Richard James Published by: Richard James  

In April 2021, the UK was emerging from a long lockdown with pubs, restaurants, hairdressers and non-essential shops opening up again. It feels like a long time ago, even though it’s only twelve months.  At the Pensions Dashboards Programme (PDP) I took up the role of Programme Director.

I knew we would be doing something really important. Creating a service that provides individuals with access to information about their pensions securely, online and all in one place will make a real difference, empowering individuals to take control of their retirement savings.

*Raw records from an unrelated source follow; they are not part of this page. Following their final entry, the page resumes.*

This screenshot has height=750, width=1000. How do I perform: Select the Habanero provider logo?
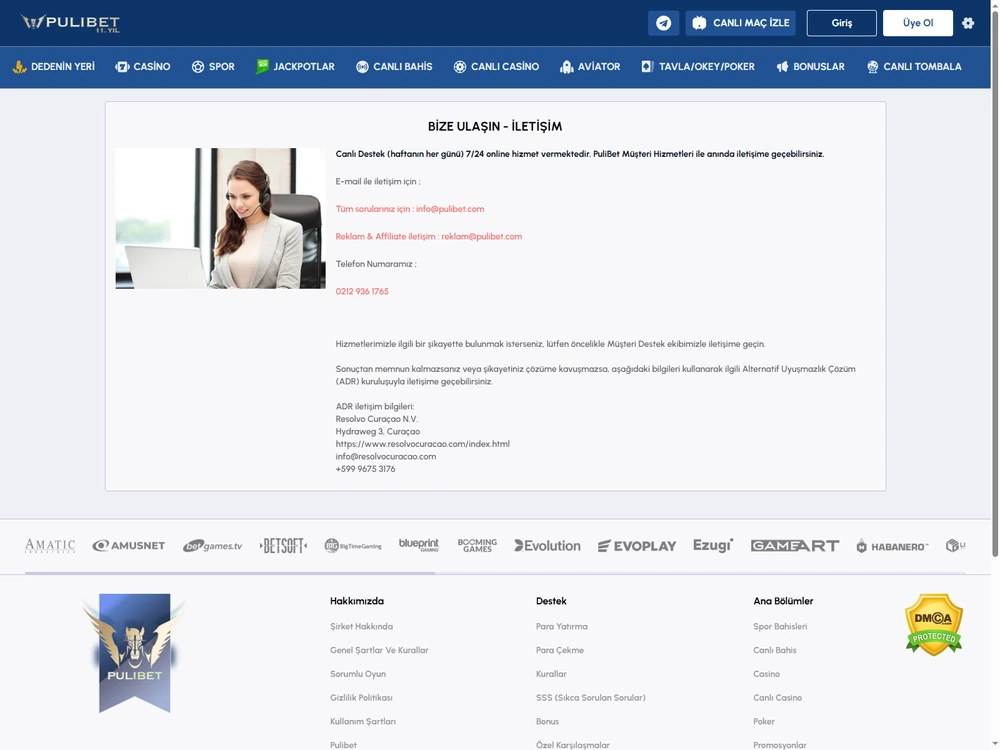pos(892,546)
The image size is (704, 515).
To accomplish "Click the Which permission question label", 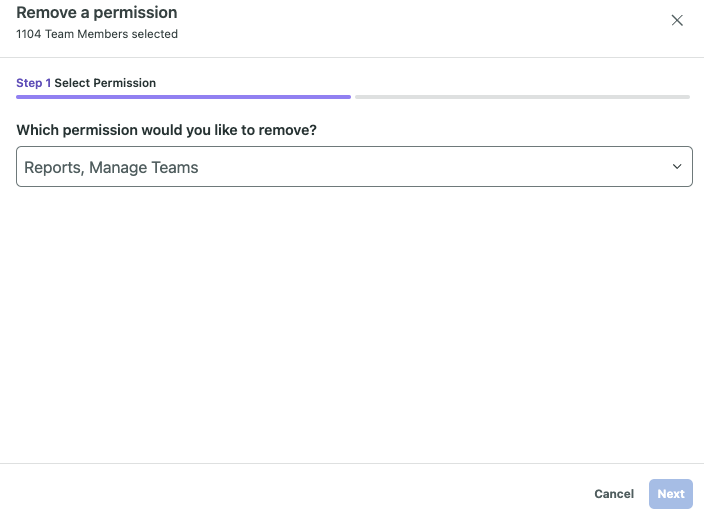I will (174, 131).
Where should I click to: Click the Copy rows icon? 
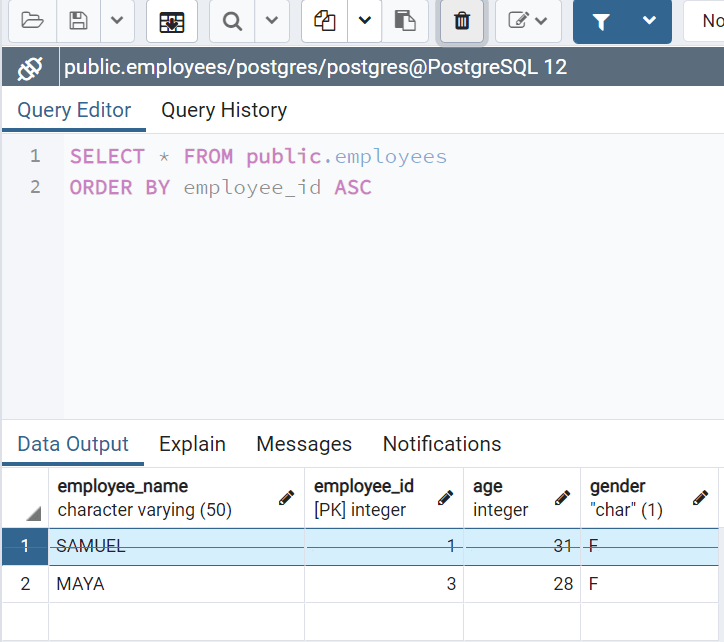(x=324, y=21)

This feeling has intensified over the past year, when I’ve witnessed the results of our user-research. We know that dashboards lead users to think about pensions in a new way, and to start questioning what they need to have a comfortable retirement.

Moving at pace

For me, the past year has flown by – in part, this is testament to the pace at which the programme operates. We’ve moved on enormously since I arrived. In April 2021, we were about to start our procurement for the supplier of our central digital architecture. Now, we’re working with Capgemini and Origo, dashboards have left the drawing board and are taking shape in the physical world, with our build well-advanced. We’ve also appointed Digidentity to provide our identity service. They are working with our architecture suppliers to integrate the identity service with the wider build.

We’re working in a fast-moving environment, which requires us to be comfortable with change, but one constant is the passion and dedication shown by the people I’m lucky enough to work with. The programme team has never failed to impress me with their commitment and hard work. We’ve got a series of tough deadlines to meet and they reach every one.

In fact, the programme remains on track against the indicative phase plan from 2020 and the timetable subsequently set out in 2021 – no small achievement for a programme of this scale. And our level of confidence in the architectural build is increasing all the time. We are on track with the development, and expect to have the first users within dashboards later this year.

We’re currently working with the organisations – both data and dashboard providers – that have volunteered to work with us during these early build and test phases of the programme. We owe them a huge debt, as it is with their support that we can fully test the technology.

Their own work is coming along well, and we have established close connections with them that will allow us to move into integration and test with them over the coming months – thereby proving the technology end to end.

As we complete that work later this year, we will accelerate our work to prepare for staged onboarding. During that time, we will work with our first consumers to continue improving dashboards themselves, while making sure that our support arrangements and onboarding processes are ready to support the rest of industry as we move into compulsory onboarding.

We’re only twelve months away from the largest schemes starting to onboard. PLSA has published this useful checklist, for schemes to tick off. I’d also recommend keeping an eye on our data providers hub and the steps to connection.

Time isn’t slowing down and neither are we. Given how far we’ve come in the past year, I have no doubt that the programme will have moved on significantly in another twelve months. We will be ready. Will you?